Entonces Shurion le mostró fragmentos de la fuga en la pantalla, en la que vio a gente que él reconocía; a Mel, a Jessica, a Travis, a Tilo, a Antony Clive y a Coker, fuera de la nave y corriendo hacia el bosque. Otros caían abatidos mientras aquellos a quienes él había considerado erróneamente sus amigos, sus únicos amigos, conseguían escapar. Y Travis, Mel, Coker y Clive estaban armados. Deberían haberlo rescatado. Los subyugadores les hubiesen dado tiempo suficiente para ello. Eso dijo el comandante Shurion.
—O quizá el traidor que tengo entre mi tripulación le sugirió liberar a quienes se encontraban en la celda de despojos y tus… —Hizo una pausa—. Tus amigos rechazaron la oferta. Quizá pensaron que solo los retrasarías. Independientemente de cuál fuese el curso de los acontecimientos, sus acciones hablan por sí mismas, mucho más alto que sus proclamas de lealtad, mi joven amigo. La verdad es que te abandonaron. No les debes nada.
Y después de todo, Travis se había llevado a Richie Coker consigo. Una vez más había preferido a Coker. Aquello sí que era grave. No tenía perdón. Travis tenía que descubrir la magnitud de su error.
—Aún no hemos capturado al cosechador traidor del que te he hablado —aseguró Shurion con los ojos llenos de rabia—. He interrogado a los terrícolas que capturamos de nuevo, pero afirman que solo el llamado Travis Naughton conoce su identidad.
Por supuesto, pensó Simon con amargura. Travis lo sabía todo. Incluyendo cómo comportarse como un amigo… siempre que le conviniese. Y eso era imperdonable.
—Así es como puedes ayudarme, Simon. —La voz de Shurion se adentró en la conciencia de Simon como una serpiente—. Y como puedes ayudarte a ti mismo. Así es como puedes demostrar que eres lo bastante fuerte para ser amigo de los cosechadores.
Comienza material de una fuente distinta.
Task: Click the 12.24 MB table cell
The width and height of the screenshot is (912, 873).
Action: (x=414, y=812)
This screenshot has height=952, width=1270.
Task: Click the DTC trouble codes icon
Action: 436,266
Necesito saber el nombre del traidor.
—Pero ¿cómo voy a descubrirlo si…?
—Voy a liberarte, Simon. Encuentra a Travis Naughton. Haz que te dé su nombre. Tu recompensa por llevar a cabo este pequeño cometido será grande, pues si finalizas la misión con éxito te libraré del cautiverio que aguarda a tu especie y pasarás de esclavo a amo.
Eso sí que sería un cambio, ¿verdad? Nada menos que de esclavo a amo. Eso le supondría una gran lección a Travis. Se la supondría a todos. La tarde anterior estaba en lo cierto: el comandante Shurion había visto lo que él era realmente. Pero, pese a ello…
—Quiere que sea un espía —dijo Simon. Dicho así, sonaba muy mal.
—Nuestro agente —le corrigió Shurion, y la verdad es que sonaba mejor—. Mi agente. Nadie conoce nuestro pequeño plan salvo tú y yo, así que nadie puede advertir al joven Travis. Estoy depositando mi confianza en ti, Simon. ¿Cuándo fue la última vez que uno de tus mal llamados amigos hizo eso?
No le faltaba razón. Lo habían dejado atrás para que muriese. No tenían perdón. Deberían haberlo sabido, deberían haber sabido qué suerte lo esperaba. Cabrones. Coker. Clive. Las chicas. Chicas a las que nunca había gustado, no, ni siquiera a Jessica Lane. Cabrones.
—¿Qué me dices, Simon?
Y Travis. Travis por encima de todos. Travis más que cualquiera de ellos. Dijo una cosa. Hizo otra. Le hizo promesas que no tenía intención de mantener, promesas que en realidad eran mentiras. Cabrón. Maldito cabrón.
—¿Jurarás una nueva lealtad? ¿Te convertirás en agente de los cosechadores?
Simon ya había experimentado suficiente dolor y sufrimiento en su vida. Ahora le tocaba a otro. Le tocaba a Travis. Lo que había hecho era imperdonable. No quería morir y no moriría. Miró al comandante Shurion fijamente a los ojos, sacando algo parecido al coraje del dolor y la rabia que le provocaba aquella injusticia. Y con un sencillo y simple ademán, aceptó.
Desde aquel momento, Simon Satchwell sería un aliado de los cosechadores.